ENTRIES PROVIDED:
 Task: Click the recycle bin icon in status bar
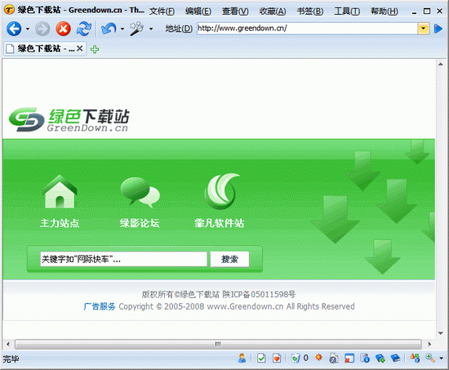[x=296, y=358]
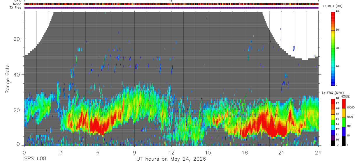Screen dimensions: 358x165
Task: Click the 24 hour tick label
Action: tap(318, 152)
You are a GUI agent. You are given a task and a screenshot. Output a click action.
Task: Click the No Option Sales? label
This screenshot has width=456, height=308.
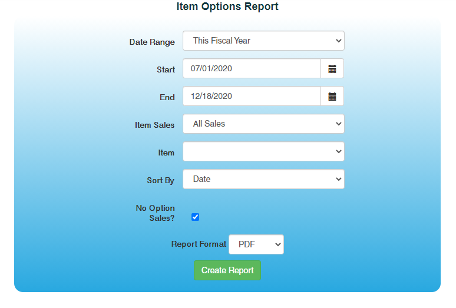click(155, 213)
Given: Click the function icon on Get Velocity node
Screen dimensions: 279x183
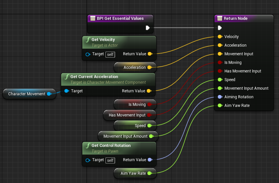Looking at the screenshot, I should point(88,40).
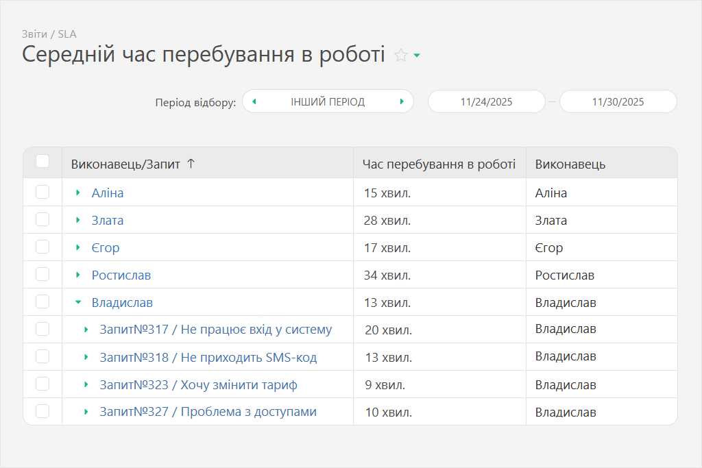Open dropdown arrow next to report title

coord(417,56)
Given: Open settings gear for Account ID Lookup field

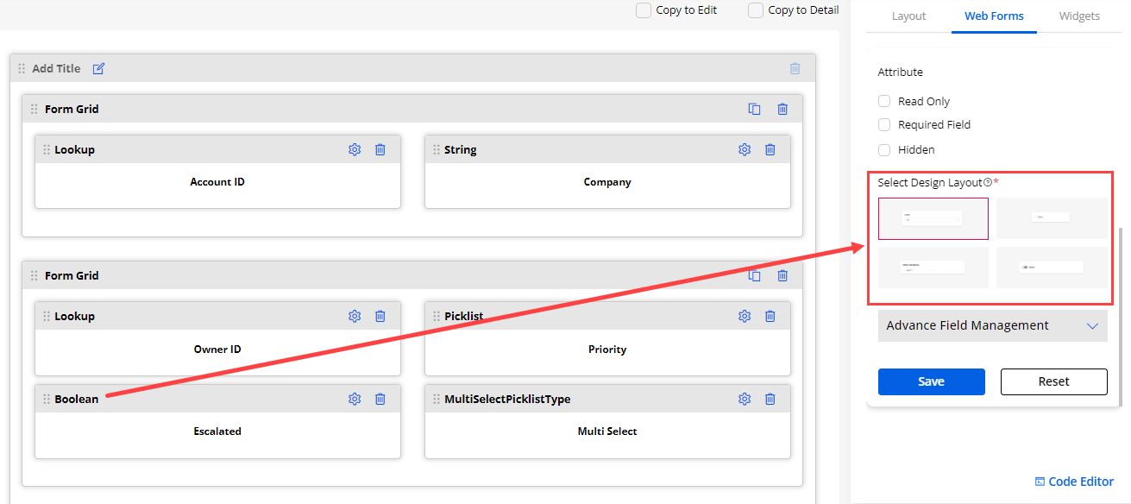Looking at the screenshot, I should 355,149.
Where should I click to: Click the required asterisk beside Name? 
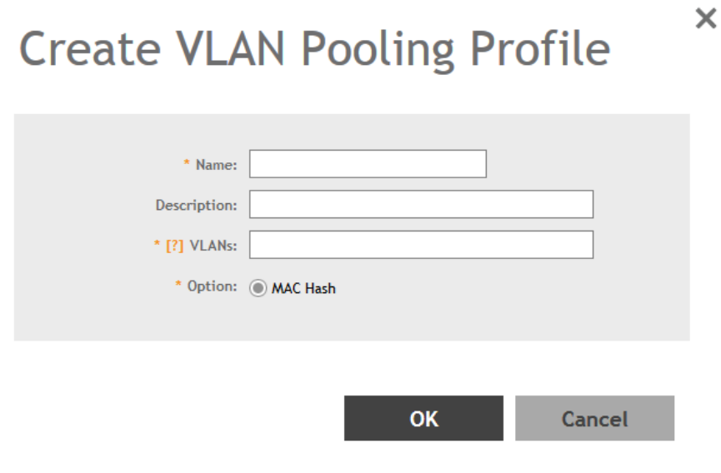(187, 164)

TASK ITEM: Every line from the one containing "Screen dimensions: 279x183" through the last line of the listing must be written out again exactly, and no other line. Leave the pictures aside.

EXERCISE ANSWER:
Screen dimensions: 279x183
Looking at the screenshot, I should point(88,40).
Open dropdown arrow next to report title

coord(417,56)
Given: Open settings gear for Account ID Lookup field

Looking at the screenshot, I should 355,149.
Where should I click to: Click the required asterisk beside Name? 
(187, 164)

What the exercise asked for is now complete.